## [AUFGABENSTELLUNG 1]
Prüfen Sie, ob die folgenden Aussagen mit dem Quellenauszug übereinstimmen, und belegen Sie jede Antwort (ja oder nein) mit dem entscheidenden Wortlaut als wörtlichem Zitat: (a) Das Verfahren gegen die `Ndrangheta lief im Mai 2023 an. (b) Die verdeckten Geldwäscheverfahren in Erfurt begannen erst nach „Eureka“. (c) Die „Erfurter Gruppe“ soll ausschließlich in Thüringen aktiv sein.
## [AUFGABENSTELLUNG 2]
Erläutern Sie in ein bis drei Sätzen, aus welchem Grund laut Quellenauszug im Mai eine große Razzia stattfand.

── QUELLENAUSZUG

Polizeibeamte stehen an einem Auto in der Erfurter Innenstadt
Seit einem Vierteljahrhundert ist die Mafia `Ndrangheta mutmaßlich in Thüringen aktiv. Im Mai fand deswegen eine große Razzia statt. (Archivbild) Bildrechte: MDR/Axel Hemmerling

Mafia in Thüringen Millionenschweres Immobiliengeschäft in Erfurt löst geheime Geldwäscheermittlungen aus

13. Dezember 2023, 10:32 Uhr

Im Mai 2023 lief das weltweit größte Verfahren gegen die italienische Mafia-Gruppe `Ndrangheta an. Im Zuge der Operation "Eureka" schlugen die Fahnder auch in Erfurt zu. Vertrauliche Dokumente zeigen nun: Bereits vor "Eureka" gab es mehrere verdeckte Geldwäscheverfahren gegen die `Ndrangheta und ihr Umfeld in Erfurt.

Es gibt ein Haus im Norden von Erfurt, das Mafia-Ermittler des Bundeskriminalamts (BKA) und des Thüringer Landeskriminalamtes gut kennen. Seit Jahrzehnten gab es den Verdacht, dass es eine der wichtigsten strategischen Immobilien der sogenannten "Erfurter Gruppe" ist. Sie gilt als eine mächtige Zelle der italienischen Mafia-Organisation `Ndrangheta und soll seit mehr als 25 Jahren in Thüringen und Sachsen aktiv sein.

────
── BEREITGESTELLTES MATERIAL

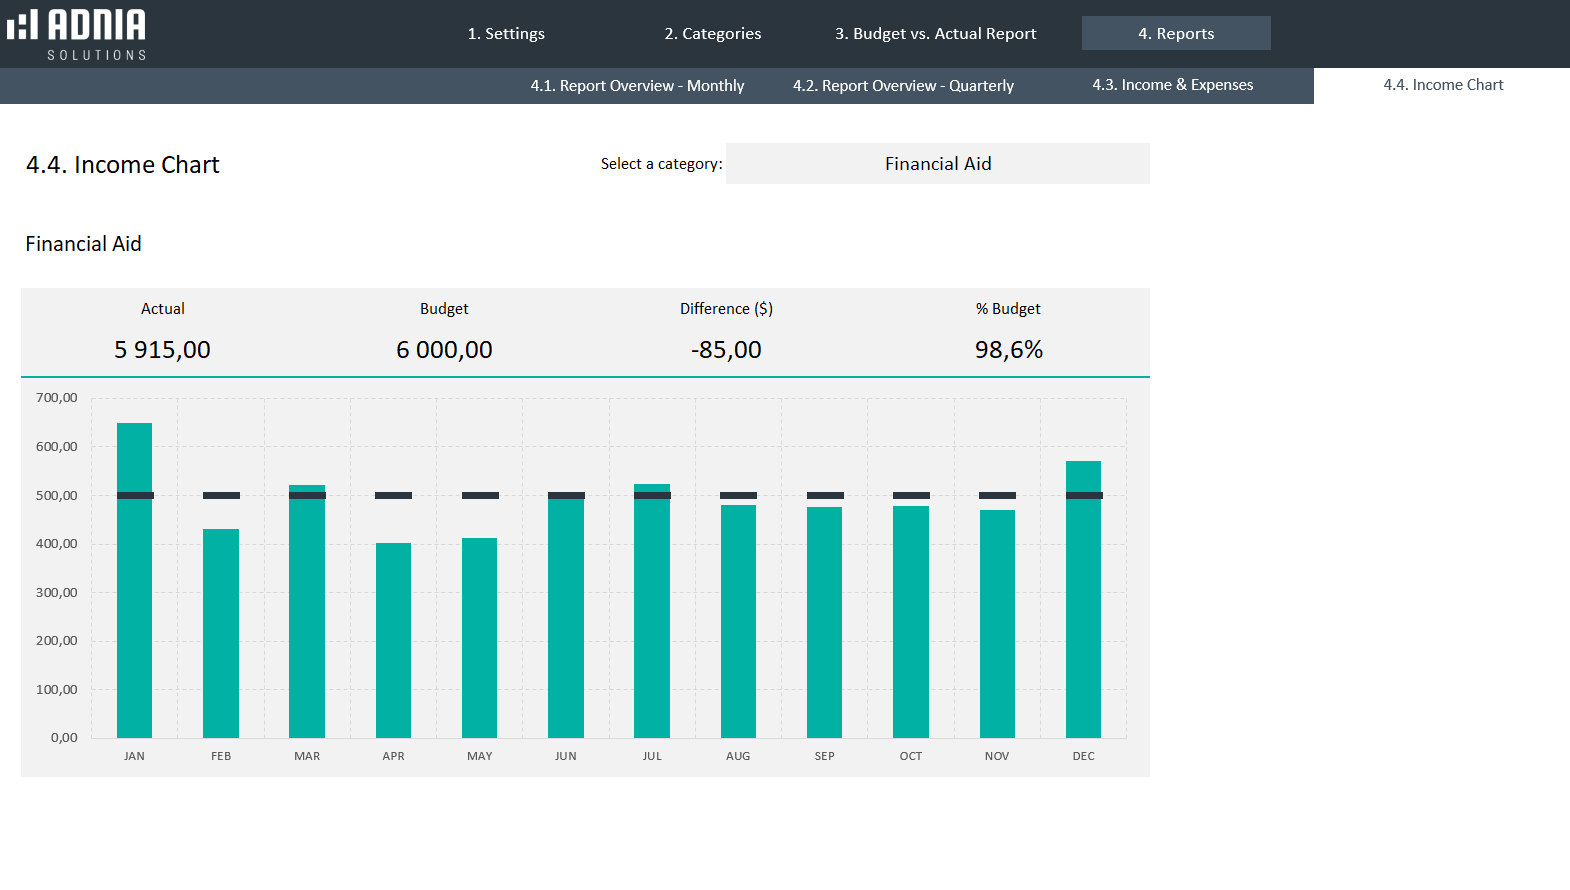Open 3. Budget vs. Actual Report
Viewport: 1570px width, 890px height.
[935, 33]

────

## [LÖSUNG 1]
(a) Ja: „Im Mai 2023 lief das weltweit größte Verfahren gegen die italienische Mafia-Gruppe `Ndrangheta an.“
(b) Nein: „Bereits vor "Eureka" gab es mehrere verdeckte Geldwäscheverfahren gegen die `Ndrangheta und ihr Umfeld in Erfurt.“
(c) Nein: „soll seit mehr als 25 Jahren in Thüringen und Sachsen aktiv sein“

## [LÖSUNG 2]
Die große Razzia fand im Mai statt, weil die Mafia `Ndrangheta mutmaßlich seit einem Vierteljahrhundert in Thüringen aktiv ist.